I asked Siri to search inside an app. Her answer: “I can’t search apps. Sorry about that” –Shouldn’t native apps be searchable?
There is no doubt that apps are here to stay. With the growing number of apps in the different app markets, it is now more obvious that the information that is relevant to us, is now hosted in the web as well as inside the apps.
The latest Android and iOS smartphones now offer voice activated commands. In the case of Siri –the iOS flavor, when the user’s request cannot be resolved, the default action is to offer to search the web.

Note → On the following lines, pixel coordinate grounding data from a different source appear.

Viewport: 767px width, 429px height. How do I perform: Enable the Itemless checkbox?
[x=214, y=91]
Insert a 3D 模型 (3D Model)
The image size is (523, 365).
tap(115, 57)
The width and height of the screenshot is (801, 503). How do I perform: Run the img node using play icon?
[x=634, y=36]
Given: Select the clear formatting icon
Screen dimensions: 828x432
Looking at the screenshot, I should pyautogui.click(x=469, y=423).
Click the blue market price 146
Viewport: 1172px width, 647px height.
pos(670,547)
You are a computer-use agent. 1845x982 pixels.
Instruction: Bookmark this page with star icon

If I am looking for a Youtube video, a product from Amazon, or a movie review in iMDB, and I have those applications installed in my device, I don’t want to search the web. I know that the information is available inside the apps, but for some reason the success of mobile applications has happen outside of the searchability-grid.

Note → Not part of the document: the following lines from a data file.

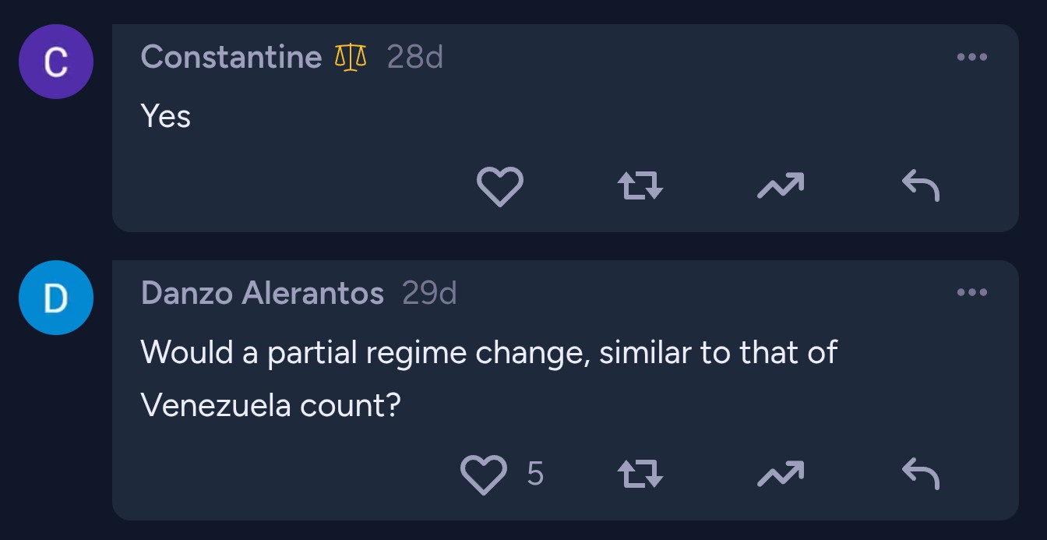The image size is (1047, 540).
Task: Repost Danzo Alerantos's comment
Action: [640, 474]
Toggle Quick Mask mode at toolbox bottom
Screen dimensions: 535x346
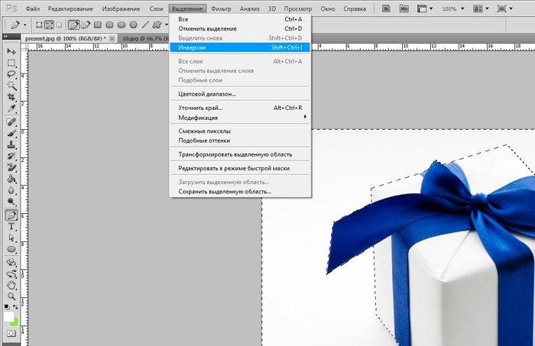click(x=11, y=334)
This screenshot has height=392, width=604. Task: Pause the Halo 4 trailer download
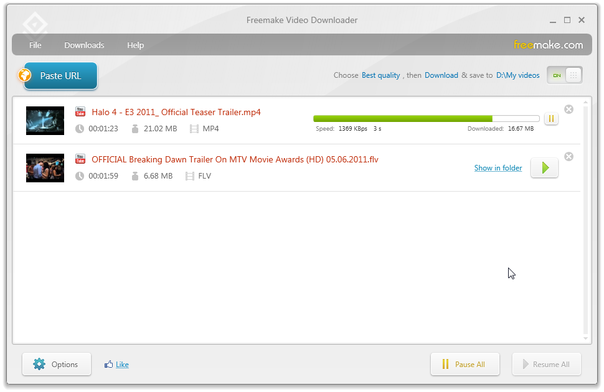pyautogui.click(x=551, y=119)
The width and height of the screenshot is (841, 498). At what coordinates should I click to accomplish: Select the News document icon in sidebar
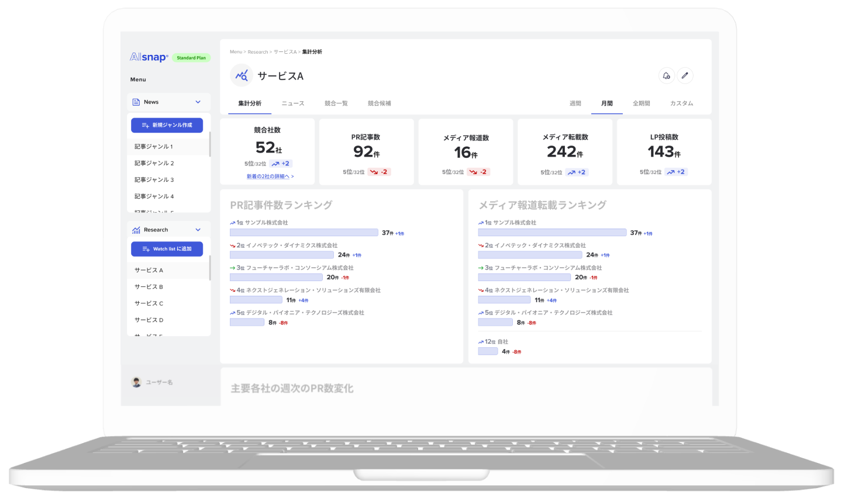point(136,102)
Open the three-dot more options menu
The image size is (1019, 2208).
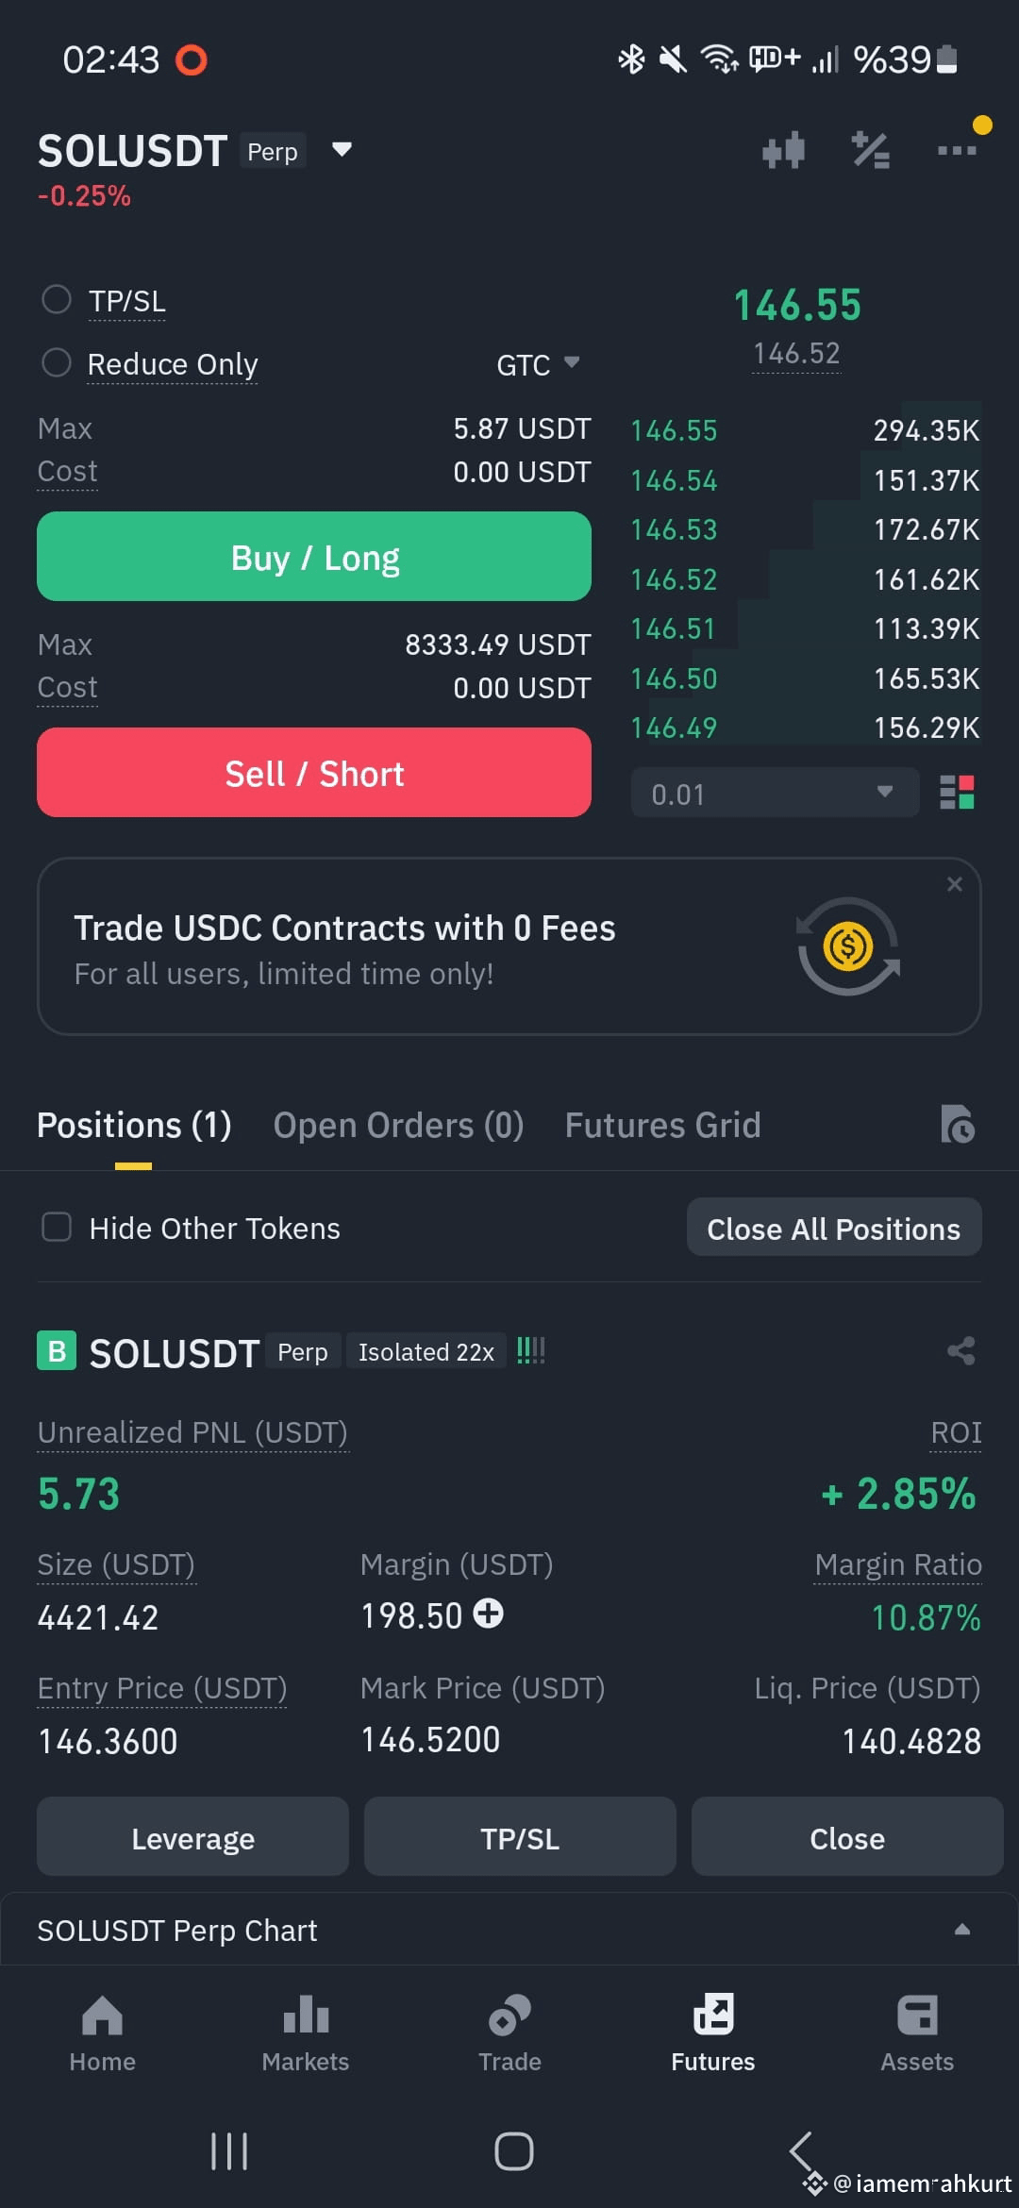pyautogui.click(x=957, y=150)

So far, apps are not searchable. When comparing native apps to HTML5 apps, search-ability is definitely an arena where HTML5 apps win. From the search viewpoint, native apps are islands. The app information, private or public, is securely stored in the a way that third party apps can not see it. Ironically, native apps remind me to the Adobe Flashplayer –no offense. Despite the combined efforts from Adobe and Google for providing way to search inside a swift file, discovering content inside a Flashplayer compile file did not work.
For something to be searchable it has to be open (like HTML). Maybe the current versions of Android and iOS are missing a couple of APIs that will allow apps to share public data, and allow any app to link to data inside other apps (like HTML). Until something change, compile native apps will be like black boxes, and we will have to keep jumping from the web the apps.